• _To do_
Print the data exactly as it is given, please.

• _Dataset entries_
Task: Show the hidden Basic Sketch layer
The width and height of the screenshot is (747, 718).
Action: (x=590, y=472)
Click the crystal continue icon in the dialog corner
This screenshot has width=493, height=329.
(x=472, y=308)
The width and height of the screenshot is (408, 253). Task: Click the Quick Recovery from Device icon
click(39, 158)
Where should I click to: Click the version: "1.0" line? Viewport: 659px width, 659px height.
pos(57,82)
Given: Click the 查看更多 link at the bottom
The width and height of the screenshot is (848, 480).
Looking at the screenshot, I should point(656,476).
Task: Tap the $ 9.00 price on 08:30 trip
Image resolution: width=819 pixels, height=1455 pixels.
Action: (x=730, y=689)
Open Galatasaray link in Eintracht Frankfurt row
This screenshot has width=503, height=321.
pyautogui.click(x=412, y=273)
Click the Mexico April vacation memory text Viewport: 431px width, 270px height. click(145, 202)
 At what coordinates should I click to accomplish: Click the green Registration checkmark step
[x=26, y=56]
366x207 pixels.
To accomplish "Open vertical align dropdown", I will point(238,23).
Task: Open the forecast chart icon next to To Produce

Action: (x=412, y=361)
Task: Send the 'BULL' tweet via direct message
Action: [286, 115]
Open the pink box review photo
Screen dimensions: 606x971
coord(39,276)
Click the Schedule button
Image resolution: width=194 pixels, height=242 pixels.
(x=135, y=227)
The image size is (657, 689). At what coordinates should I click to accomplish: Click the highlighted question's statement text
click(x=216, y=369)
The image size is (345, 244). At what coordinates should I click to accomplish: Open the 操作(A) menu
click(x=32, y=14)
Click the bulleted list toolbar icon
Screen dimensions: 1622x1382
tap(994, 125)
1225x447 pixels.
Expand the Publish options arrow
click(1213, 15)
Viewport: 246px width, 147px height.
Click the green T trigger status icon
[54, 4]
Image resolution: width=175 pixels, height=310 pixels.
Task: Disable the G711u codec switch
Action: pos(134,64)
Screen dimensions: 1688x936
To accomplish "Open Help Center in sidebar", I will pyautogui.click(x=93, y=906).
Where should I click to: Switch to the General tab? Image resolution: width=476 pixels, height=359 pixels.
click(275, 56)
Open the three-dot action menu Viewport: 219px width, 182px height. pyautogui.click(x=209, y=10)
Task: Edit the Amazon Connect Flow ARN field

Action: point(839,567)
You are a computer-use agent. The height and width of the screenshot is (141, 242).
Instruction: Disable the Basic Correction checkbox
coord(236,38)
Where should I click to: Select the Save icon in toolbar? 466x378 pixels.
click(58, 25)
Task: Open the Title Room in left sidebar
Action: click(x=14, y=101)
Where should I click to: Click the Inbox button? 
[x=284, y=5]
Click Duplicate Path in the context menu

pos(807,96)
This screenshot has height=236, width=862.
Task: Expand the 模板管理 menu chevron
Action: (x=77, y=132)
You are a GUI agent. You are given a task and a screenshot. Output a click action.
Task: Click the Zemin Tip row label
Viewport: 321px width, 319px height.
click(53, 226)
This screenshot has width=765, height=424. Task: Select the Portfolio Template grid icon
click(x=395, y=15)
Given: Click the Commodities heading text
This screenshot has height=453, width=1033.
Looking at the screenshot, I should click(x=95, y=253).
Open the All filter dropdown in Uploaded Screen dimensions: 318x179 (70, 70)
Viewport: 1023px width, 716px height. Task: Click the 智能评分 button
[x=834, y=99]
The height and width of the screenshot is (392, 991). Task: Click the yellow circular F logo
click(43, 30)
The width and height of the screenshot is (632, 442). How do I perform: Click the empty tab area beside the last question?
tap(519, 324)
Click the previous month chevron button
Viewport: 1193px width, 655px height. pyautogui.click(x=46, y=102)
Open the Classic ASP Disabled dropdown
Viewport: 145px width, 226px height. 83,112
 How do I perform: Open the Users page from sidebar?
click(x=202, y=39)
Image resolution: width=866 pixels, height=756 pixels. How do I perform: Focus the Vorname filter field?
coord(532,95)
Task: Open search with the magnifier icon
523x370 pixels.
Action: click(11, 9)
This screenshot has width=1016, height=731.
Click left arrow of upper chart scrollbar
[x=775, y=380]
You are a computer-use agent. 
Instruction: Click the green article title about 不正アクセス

• _Answer_
Task: Show the hidden Basic Sketch layer
The width and height of the screenshot is (747, 718).
Action: (x=590, y=472)
Click the crystal continue icon in the dialog corner
This screenshot has width=493, height=329.
(x=472, y=308)
The width and height of the screenshot is (408, 253). Task: Click the Quick Recovery from Device icon
click(39, 158)
Where should I click to: Click the version: "1.0" line? Viewport: 659px width, 659px height.
pos(57,82)
Given: Click the 查看更多 link at the bottom
The width and height of the screenshot is (848, 480).
Looking at the screenshot, I should point(656,476).
Task: Tap the $ 9.00 price on 08:30 trip
Image resolution: width=819 pixels, height=1455 pixels.
Action: (x=730, y=689)
Open Galatasaray link in Eintracht Frankfurt row
This screenshot has width=503, height=321.
pyautogui.click(x=412, y=273)
Click the Mexico April vacation memory text Viewport: 431px width, 270px height. click(145, 202)
 At what coordinates should I click to accomplish: Click the green Registration checkmark step
[x=26, y=56]
366x207 pixels.
To accomplish "Open vertical align dropdown", I will point(238,23).
Task: Open the forecast chart icon next to To Produce

Action: (x=412, y=361)
Task: Send the 'BULL' tweet via direct message
Action: [286, 115]
Open the pink box review photo
Screen dimensions: 606x971
coord(39,276)
Click the Schedule button
Image resolution: width=194 pixels, height=242 pixels.
(x=135, y=227)
The image size is (657, 689). At what coordinates should I click to accomplish: Click the highlighted question's statement text
click(x=216, y=369)
The image size is (345, 244). At what coordinates should I click to accomplish: Open the 操作(A) menu
click(x=32, y=14)
Click the bulleted list toolbar icon
Screen dimensions: 1622x1382
tap(994, 125)
1225x447 pixels.
Expand the Publish options arrow
click(1213, 15)
Viewport: 246px width, 147px height.
Click the green T trigger status icon
[54, 4]
Image resolution: width=175 pixels, height=310 pixels.
Task: Disable the G711u codec switch
Action: pos(134,64)
Screen dimensions: 1688x936
To accomplish "Open Help Center in sidebar", I will pyautogui.click(x=93, y=906).
Where should I click to: Switch to the General tab? Image resolution: width=476 pixels, height=359 pixels.
click(275, 56)
Open the three-dot action menu Viewport: 219px width, 182px height. pyautogui.click(x=209, y=10)
Task: Edit the Amazon Connect Flow ARN field

Action: point(839,567)
You are a computer-use agent. The height and width of the screenshot is (141, 242).
Instruction: Disable the Basic Correction checkbox
coord(236,38)
Where should I click to: Select the Save icon in toolbar? 466x378 pixels.
click(58, 25)
Task: Open the Title Room in left sidebar
Action: click(x=14, y=101)
Where should I click to: Click the Inbox button? 
[x=284, y=5]
Click Duplicate Path in the context menu

pos(807,96)
This screenshot has height=236, width=862.
Task: Expand the 模板管理 menu chevron
Action: (x=77, y=132)
You are a GUI agent. You are given a task and a screenshot. Output a click action.
Task: Click the Zemin Tip row label
Viewport: 321px width, 319px height.
click(53, 226)
This screenshot has width=765, height=424. Task: Select the Portfolio Template grid icon
click(x=395, y=15)
Given: Click the Commodities heading text
This screenshot has height=453, width=1033.
Looking at the screenshot, I should click(x=95, y=253).
Open the All filter dropdown in Uploaded Screen dimensions: 318x179 (70, 70)
Viewport: 1023px width, 716px height. Task: Click the 智能评分 button
[x=834, y=99]
The height and width of the screenshot is (392, 991). Task: Click the yellow circular F logo
click(43, 30)
The width and height of the screenshot is (632, 442). How do I perform: Click the empty tab area beside the last question?
tap(519, 324)
Click the previous month chevron button
Viewport: 1193px width, 655px height. pyautogui.click(x=46, y=102)
Open the Classic ASP Disabled dropdown
Viewport: 145px width, 226px height. 83,112
 How do I perform: Open the Users page from sidebar?
click(x=202, y=39)
Image resolution: width=866 pixels, height=756 pixels. How do I perform: Focus the Vorname filter field?
coord(532,95)
Task: Open search with the magnifier icon
523x370 pixels.
Action: click(11, 9)
This screenshot has width=1016, height=731.
Click left arrow of upper chart scrollbar
[x=775, y=380]
You are a computer-use agent. 
Instruction: Click the green article title about 不正アクセス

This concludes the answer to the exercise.